## Texte de l'exercice
----------

Je réfute les termes d'échec total. Il y a eu des échecs, des erreurs et des délais inacceptables, et le ministre l'a reconnu. Il reste que 1,8 million de tests sont réalisés chaque semaine et que les résultats sont communiqués aux intéressés sous trente‑six heures. La CNAM passe 120 000 appels par jour, et les gens contactés jugent incroyable d'être appelés dès le lendemain de l'obtention des résultats de leur test. Comme d'habitude, on ne se plaint que des trains qui arrivent en retard sans voir ceux qui sont à l'heure – c'est normal et je sais qu'il y a eu des anomalies. Les laboratoires se sont mobilisés, la priorisation a été instaurée, la possibilité de faire les prélèvements étendue à plusieurs acteurs, et la prise en charge à 100 % décidée. Les appels passés sont l'occasion de constater que, heureusement, la plupart de nos citoyens sont responsables et adoptent un comportement civique : en cas de symptômes, ils s'isolent d'eux-mêmes. Pour les personnes testées positives asymptomatiques qui ne s'isolent pas, ils sont l'occasion de rappeler qu'il est de leur responsabilité de veiller à ne contaminer personne.
Je ne vais pas, bien évidemment, évoquer ce qui est dit en conseil de défense. Le Président de la République m'invite à y assister, mais, en tant que fonctionnaire dépourvu de responsabilités politiques, je me contente d'y présenter la situation et ses évolutions possibles. Nous avons la chance de disposer d'équipes de modélisation très étoffées. Vous entendrez le ministre et le Premier ministre très prochainement ; ils vous éclaireront sur le sujet. Je peux cependant vous indiquer que, entre le 21 juin et le 22 septembre, trente-huit réunions d'évaluation et d'expertise se sont tenues en présence des experts, des modélisateurs et des épidémiologistes. L'échange avec les experts est permanent, pour évaluer leurs propositions et prendre les décisions qui nous semblent s'imposer, sachant que nous ne pourrons savoir si elles sont bonnes ou mauvaises qu'au terme de leur mise en œuvre.

----------

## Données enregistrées

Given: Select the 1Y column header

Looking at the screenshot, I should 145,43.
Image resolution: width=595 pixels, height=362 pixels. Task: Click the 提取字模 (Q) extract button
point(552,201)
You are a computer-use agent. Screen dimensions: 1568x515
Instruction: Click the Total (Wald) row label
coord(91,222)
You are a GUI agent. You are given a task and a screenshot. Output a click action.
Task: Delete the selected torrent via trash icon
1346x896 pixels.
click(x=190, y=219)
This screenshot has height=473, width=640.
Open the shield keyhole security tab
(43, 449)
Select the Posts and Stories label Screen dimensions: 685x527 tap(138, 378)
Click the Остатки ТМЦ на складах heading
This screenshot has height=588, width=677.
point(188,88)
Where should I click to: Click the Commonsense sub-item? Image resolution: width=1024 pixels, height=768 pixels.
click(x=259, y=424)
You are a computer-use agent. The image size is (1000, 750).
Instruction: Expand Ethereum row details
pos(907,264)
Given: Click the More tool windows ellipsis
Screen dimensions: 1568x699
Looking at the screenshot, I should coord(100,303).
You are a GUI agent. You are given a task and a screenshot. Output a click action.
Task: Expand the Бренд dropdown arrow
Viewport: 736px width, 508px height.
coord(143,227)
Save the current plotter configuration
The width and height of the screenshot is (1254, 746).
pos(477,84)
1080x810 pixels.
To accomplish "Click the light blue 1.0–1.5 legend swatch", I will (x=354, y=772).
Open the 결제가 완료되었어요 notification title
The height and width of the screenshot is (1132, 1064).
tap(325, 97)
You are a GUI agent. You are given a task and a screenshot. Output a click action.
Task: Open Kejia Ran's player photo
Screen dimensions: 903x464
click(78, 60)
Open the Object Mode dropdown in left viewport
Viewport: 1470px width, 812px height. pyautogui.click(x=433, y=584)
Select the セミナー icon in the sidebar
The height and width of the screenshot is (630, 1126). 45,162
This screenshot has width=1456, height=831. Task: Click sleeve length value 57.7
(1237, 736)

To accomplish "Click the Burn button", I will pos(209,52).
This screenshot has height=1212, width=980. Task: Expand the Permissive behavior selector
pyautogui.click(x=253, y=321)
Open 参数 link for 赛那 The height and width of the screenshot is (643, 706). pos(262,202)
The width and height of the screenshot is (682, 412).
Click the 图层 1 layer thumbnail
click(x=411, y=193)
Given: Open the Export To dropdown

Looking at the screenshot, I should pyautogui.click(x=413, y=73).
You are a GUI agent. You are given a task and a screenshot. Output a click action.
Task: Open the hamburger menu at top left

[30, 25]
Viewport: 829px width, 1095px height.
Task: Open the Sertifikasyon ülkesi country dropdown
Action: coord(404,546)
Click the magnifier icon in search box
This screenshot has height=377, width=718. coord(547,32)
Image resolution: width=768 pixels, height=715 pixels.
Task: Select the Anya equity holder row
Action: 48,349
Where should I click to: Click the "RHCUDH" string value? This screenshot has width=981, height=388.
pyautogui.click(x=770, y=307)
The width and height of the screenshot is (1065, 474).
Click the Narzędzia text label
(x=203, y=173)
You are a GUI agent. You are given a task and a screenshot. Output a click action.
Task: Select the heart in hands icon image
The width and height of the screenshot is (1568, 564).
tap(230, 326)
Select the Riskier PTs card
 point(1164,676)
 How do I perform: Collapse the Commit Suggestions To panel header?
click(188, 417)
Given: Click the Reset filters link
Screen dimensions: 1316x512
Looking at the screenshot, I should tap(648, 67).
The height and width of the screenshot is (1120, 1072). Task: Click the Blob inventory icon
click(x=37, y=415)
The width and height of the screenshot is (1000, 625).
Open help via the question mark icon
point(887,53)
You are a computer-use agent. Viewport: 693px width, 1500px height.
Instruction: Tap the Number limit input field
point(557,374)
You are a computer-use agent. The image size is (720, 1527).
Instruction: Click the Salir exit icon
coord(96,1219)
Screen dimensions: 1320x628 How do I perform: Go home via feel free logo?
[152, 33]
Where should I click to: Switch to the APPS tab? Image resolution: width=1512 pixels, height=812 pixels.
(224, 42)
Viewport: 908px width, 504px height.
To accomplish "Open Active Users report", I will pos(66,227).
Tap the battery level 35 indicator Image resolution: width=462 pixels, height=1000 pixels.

----------

## Consignes
1/ Répondez à ces questions à partir du texte :
(a) Combien de tests sont réalisés chaque semaine ?
(b) Combien d'appels la CNAM passe-t-elle par jour ?
(c) Combien de réunions d'évaluation et d'expertise ont eu lieu entre le 21 juin et le 22 septembre ?
2/ D'après le texte, qui était présent aux réunions d'évaluation et d'expertise ? Donnez-les tous.
3/ Recopiez le passage du texte qui va de « Je ne vais pas, bien » à « mise en œuvre. », ces mots compris.
Ces données sont un contenu à part, sans lien avec le texte.

## Réponses
1/
(a) 1,8 million.
(b) 120 000.
(c) Trente-huit.

2/ Les experts, les modélisateurs et les épidémiologistes.

3/
Je ne vais pas, bien évidemment, évoquer ce qui est dit en conseil de défense. Le Président de la République m'invite à y assister, mais, en tant que fonctionnaire dépourvu de responsabilités politiques, je me contente d'y présenter la situation et ses évolutions possibles. Nous avons la chance de disposer d'équipes de modélisation très étoffées. Vous entendrez le ministre et le Premier ministre très prochainement ; ils vous éclaireront sur le sujet. Je peux cependant vous indiquer que, entre le 21 juin et le 22 septembre, trente-huit réunions d'évaluation et d'expertise se sont tenues en présence des experts, des modélisateurs et des épidémiologistes. L'échange avec les experts est permanent, pour évaluer leurs propositions et prendre les décisions qui nous semblent s'imposer, sachant que nous ne pourrons savoir si elles sont bonnes ou mauvaises qu'au terme de leur mise en œuvre.